**Collected data entries**:
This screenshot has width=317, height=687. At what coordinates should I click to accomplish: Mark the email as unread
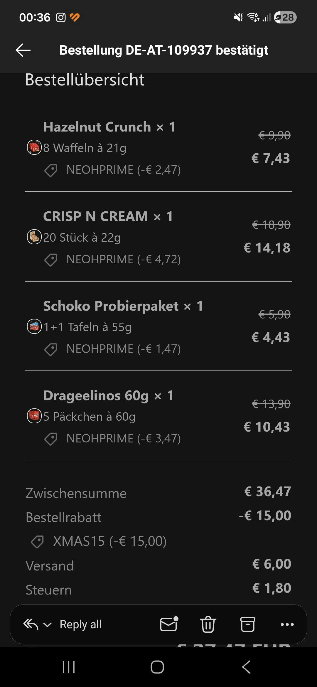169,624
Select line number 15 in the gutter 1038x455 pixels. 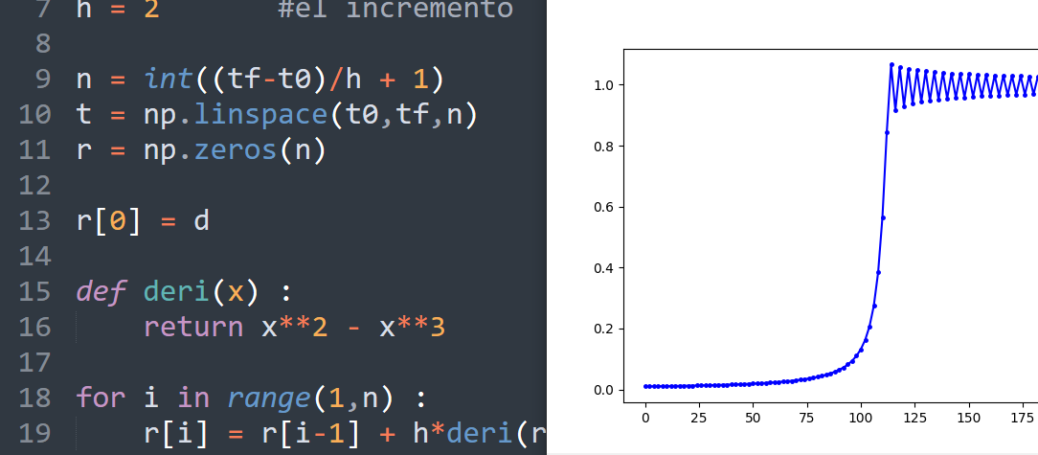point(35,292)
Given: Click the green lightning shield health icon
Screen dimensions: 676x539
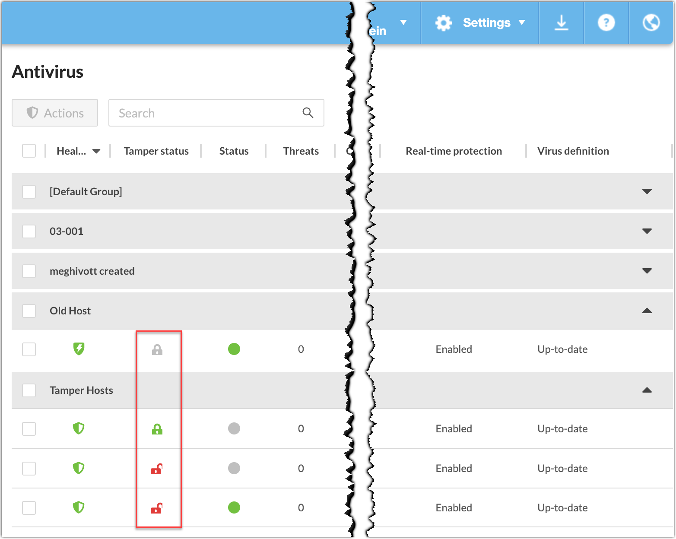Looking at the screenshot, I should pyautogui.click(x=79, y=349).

---

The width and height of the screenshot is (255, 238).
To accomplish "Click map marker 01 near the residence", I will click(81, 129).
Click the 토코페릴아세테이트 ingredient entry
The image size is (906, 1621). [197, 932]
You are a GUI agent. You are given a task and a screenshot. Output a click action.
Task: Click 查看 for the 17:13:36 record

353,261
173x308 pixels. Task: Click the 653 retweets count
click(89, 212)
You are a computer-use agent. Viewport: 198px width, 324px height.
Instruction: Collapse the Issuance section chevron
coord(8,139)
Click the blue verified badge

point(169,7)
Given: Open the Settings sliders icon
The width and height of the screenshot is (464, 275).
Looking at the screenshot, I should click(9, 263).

**Directions**: For each line of the entries that includes "icon", show that line.

**Output of the exercise**:
Given: Click the green lightning shield health icon
Given: Open the Settings sliders icon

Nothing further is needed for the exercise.